Il regista de La scomparsa di Josef Mengele dedica ai giovani il suo film affinché il passato non si ripeta. In anteprima il 27 gennaio in occasione della Giornata della Memoria e dal 29 gennaio al cinema.
di Paola Casella
La scomparsa di Josef Mengele ripercorre l’ultimo periodo della vita del criminale di guerra tedesco rifugiato in Brasile, il suo rapporto con il figlio e il ricordo delle malefatte passate. Il regista russo dissidente Kirill Serebrennikov aggiunge il ritratto di Mengele a quelli del cantante rock Viktor Coj in Leto, del compositore Tchaikovsky in La moglie di Tchaikovsky e del poeta e oppositore russo Limonov nel film omonimo in una galleria ideale di identità più o meno celebri, ma sempre a confronto con se stessi e con la Storia.
Come ha scelto il titolo del suo ultimo film?
Volevo raccontare la parabola di un uomo che per anni ha vissuto sotto copertura e sotto falso nome – anzi, sotto falsi nomi – non solo come scomparsa fisica ma anche morale e metafisica, come una sorta di implosione. Ho cercato di raccontare un’anima in putrefazione, circondata dalla solitudine e dall’assenza totale di amore, in una vita che aveva perso ogni traccia di parvenza umana.
Ad un certo punto Mengele, anche per giustificare il suo operato nei campi di concentramento, dice: “Il passato non esiste”.
Affermare che il passato non esiste è una manipolazione pericolosa della realtà, ed è la scusa per crearsi realtà su misura, con leggi ad personam. È un modo per lavarsi la coscienza e affermare che la propria valutazione di ogni situazione esterna è legittima, e legittima è qualunque nostra azione.
Che cosa dice del passato La scomparsa di Josef Mengele rispetto al nostro presente?

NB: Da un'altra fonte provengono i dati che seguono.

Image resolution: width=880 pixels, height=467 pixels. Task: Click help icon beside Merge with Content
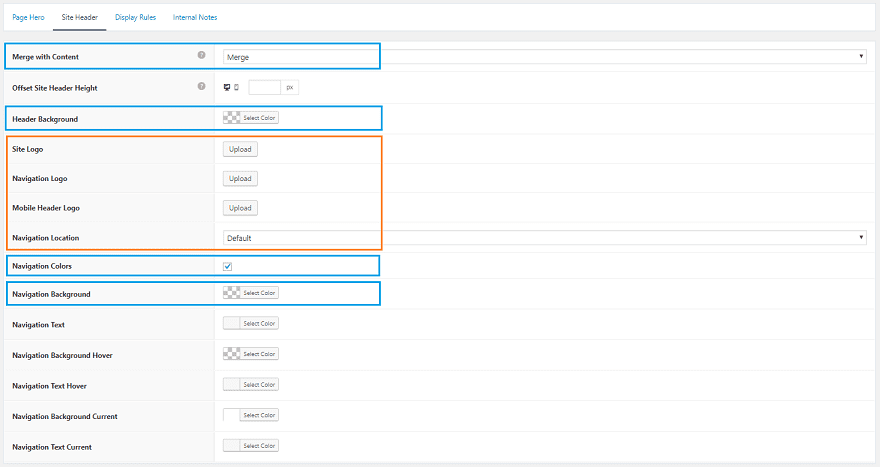(202, 55)
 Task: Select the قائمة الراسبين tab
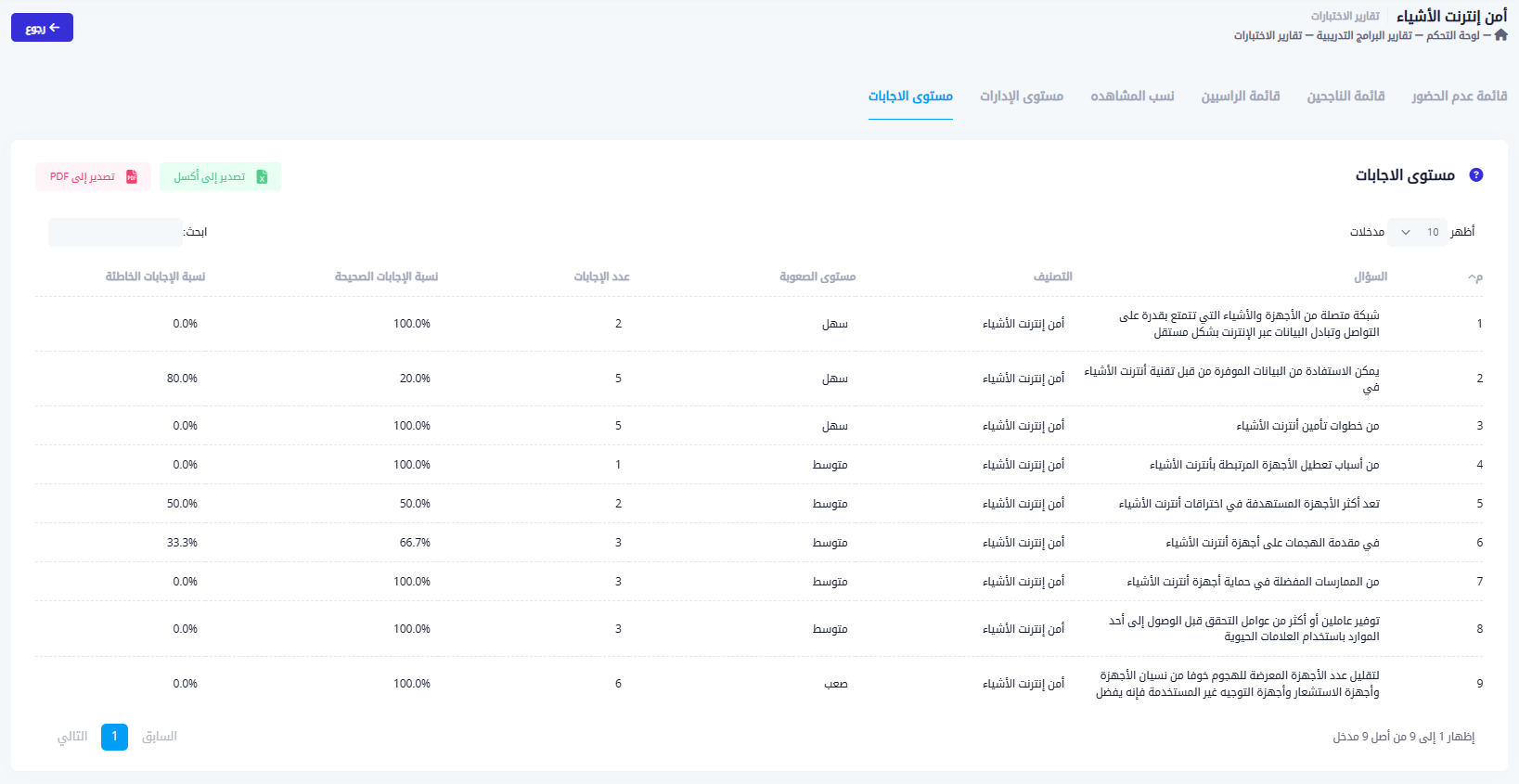tap(1241, 96)
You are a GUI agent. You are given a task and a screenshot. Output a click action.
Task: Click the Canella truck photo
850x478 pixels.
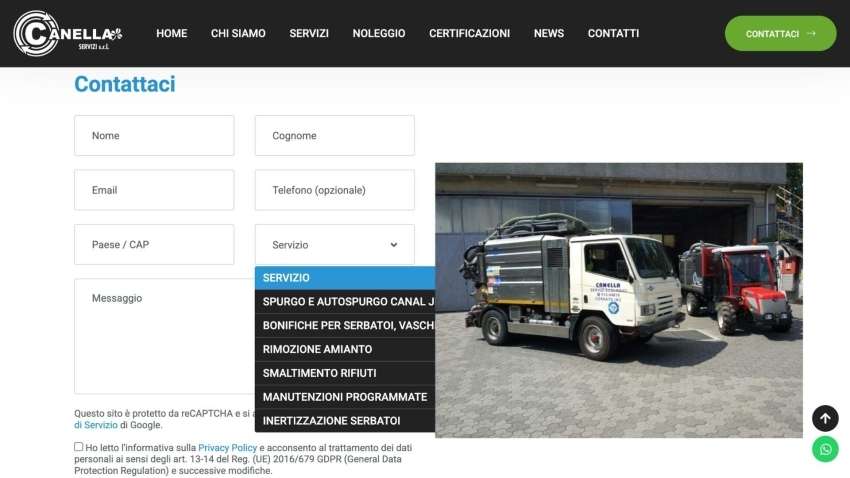pos(618,300)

Vorrei che il mio film funzionasse come una sorta di vaccino affinché il passato più terribile non si ripeta, e che fosse visto soprattutto dai più giovani che non conoscono la storia di Mengele. Le nuove generazioni vivono immerse nell’atmosfera tossica e nella bolla di propaganda che si crea sui social. È per questo che il film inizia proprio con un docente universitario che spiega ai suoi studenti chi era quel criminale di guerra.
Mengele però non è mai stato punito formalmente per i suoi crimini.

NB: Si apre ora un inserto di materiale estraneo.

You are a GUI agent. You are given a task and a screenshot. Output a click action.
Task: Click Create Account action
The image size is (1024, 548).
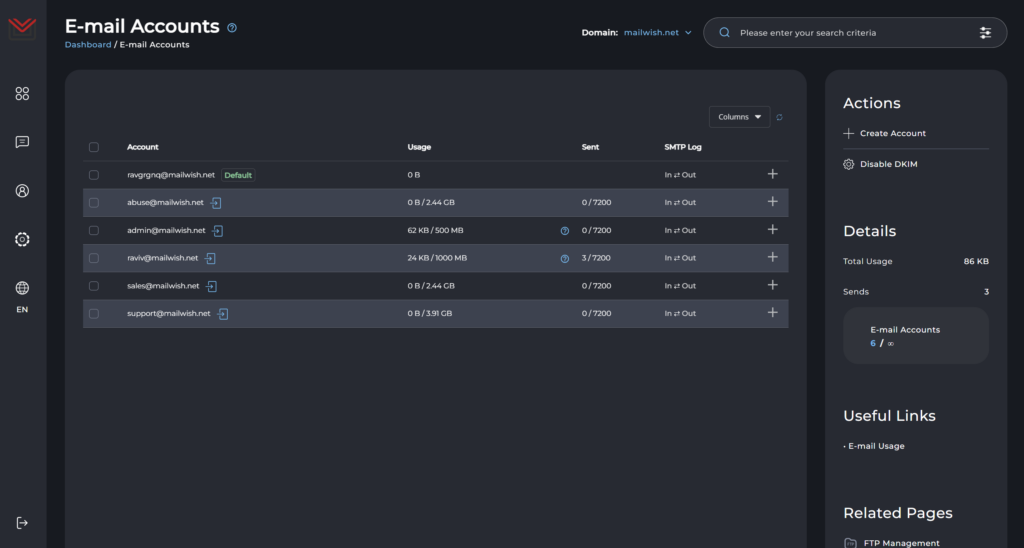[x=892, y=133]
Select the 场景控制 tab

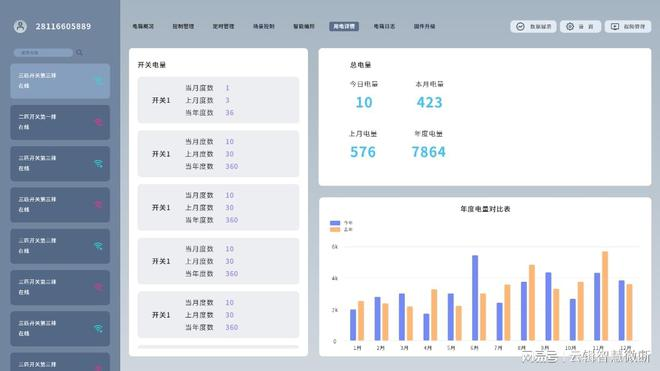263,27
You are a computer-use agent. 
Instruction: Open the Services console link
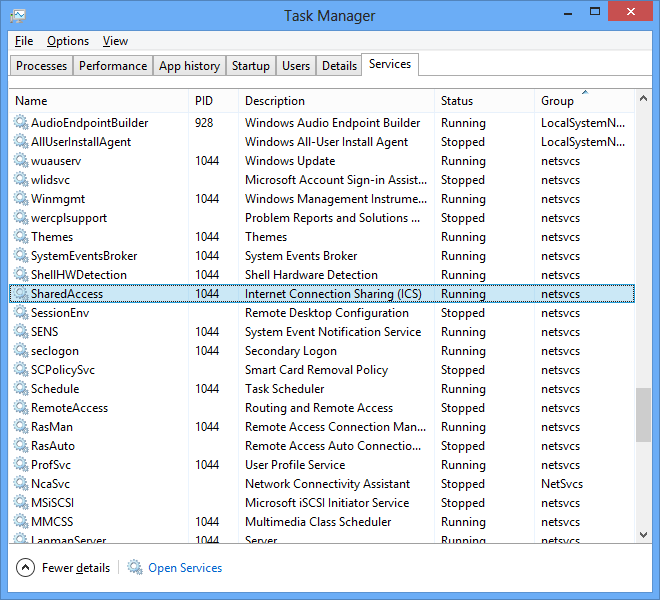[x=185, y=568]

La sua impunità è al centro del mio film. Per educazione e forse per ingenuità, o anche solo per aver letto Dostoevsky, siamo convinti che ogni crimine debba trovare la sua punizione, ma questo, almeno a livello giudiziario, non sempre succede. Tuttavia quella impunità che in qualche modo logora chi sa di aver commesso un crimine.
Eppure Mengele non ammette di aver fatto nulla di sbagliato.

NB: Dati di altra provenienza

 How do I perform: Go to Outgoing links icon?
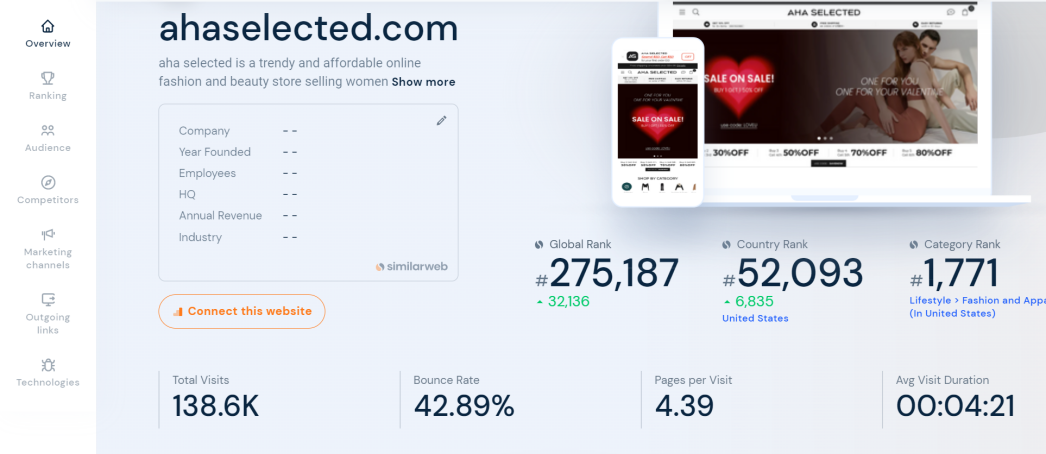(48, 299)
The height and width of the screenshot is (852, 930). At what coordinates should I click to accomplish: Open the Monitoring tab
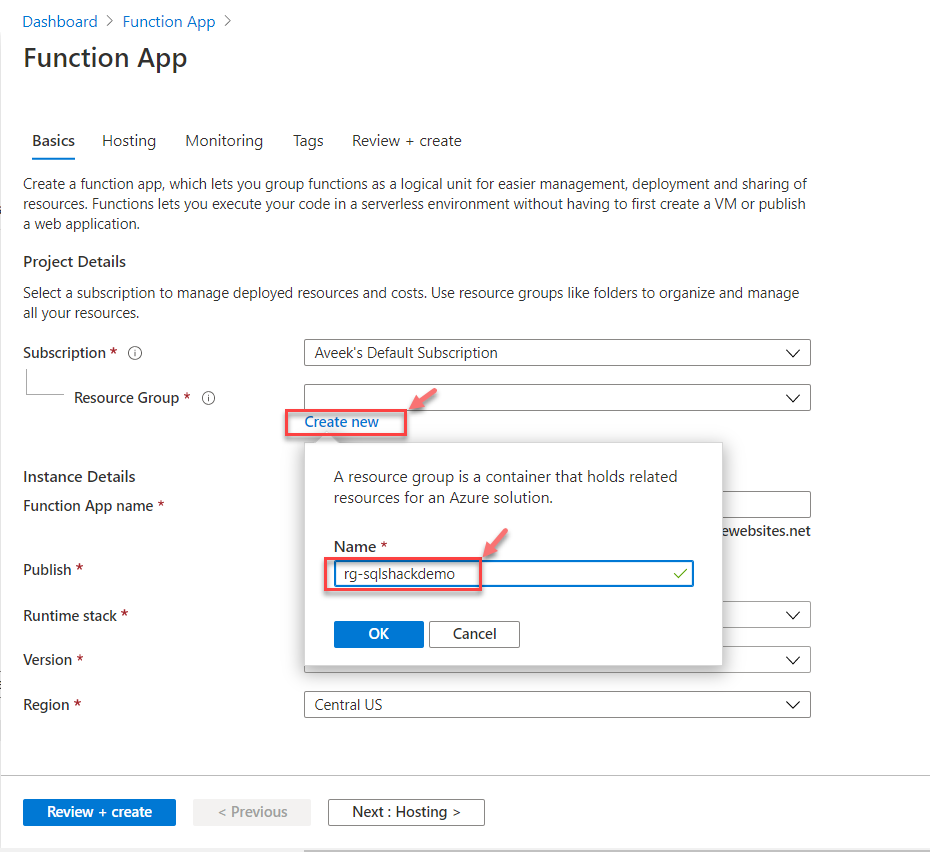coord(224,141)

Perché se lo facesse commetterebbe il proprio suicidio. Questi grandi criminali sono bloccati nel limbo della loro oscurità, non riuscirebbero mai ad ammettere la loro colpa, che fa parte della loro identità. Qualsiasi criminale di guerra, a chi gli chiede perché abbia compiuto certe scelte, risponde che non c’era altro modo, che ha fatto ciò che era necessario, e che quella era a cosa giusta da fare.
La scomparsa di Josef Mengele è girato per la maggior parte in bianco e neo, ma alcune scene sono a colori. Come mai?
La storia è raccontata dal punto di vista di Mengele, e all’interno della sua vita grigia lui ricorda a colori solo i momenti più belli del passato, come quelli insieme alla moglie, o la nascita del figlio.
Ma anche gli esperimenti medici inflitti ai prigionieri dei campi di concentramento…
Beh, ma per lui erano momenti di grandi scoperte scientifiche e di grandi avanzamenti di carriera!
Il centro della storia di La scomparsa di Josef Mengele è una lunga conversazione con il figlio Rolf, che raggiunge il padre in clandestinità e gli chiede di ammettere i suoi crimini.
Ho scelto il rapporto padre-figlio come filo conduttore perché di fronte a suo figlio vediamo la fragilità che Mengele riesce a nascondere a tutti gli altri. Solo con Rolf Josef si mostra vulnerabile, piange, grida. Ma anche con lui cerca di manipolare la percezione della realtà, trova scuse, e cerca di dirottare verso gli altri le proprie responsabilità storiche e morali.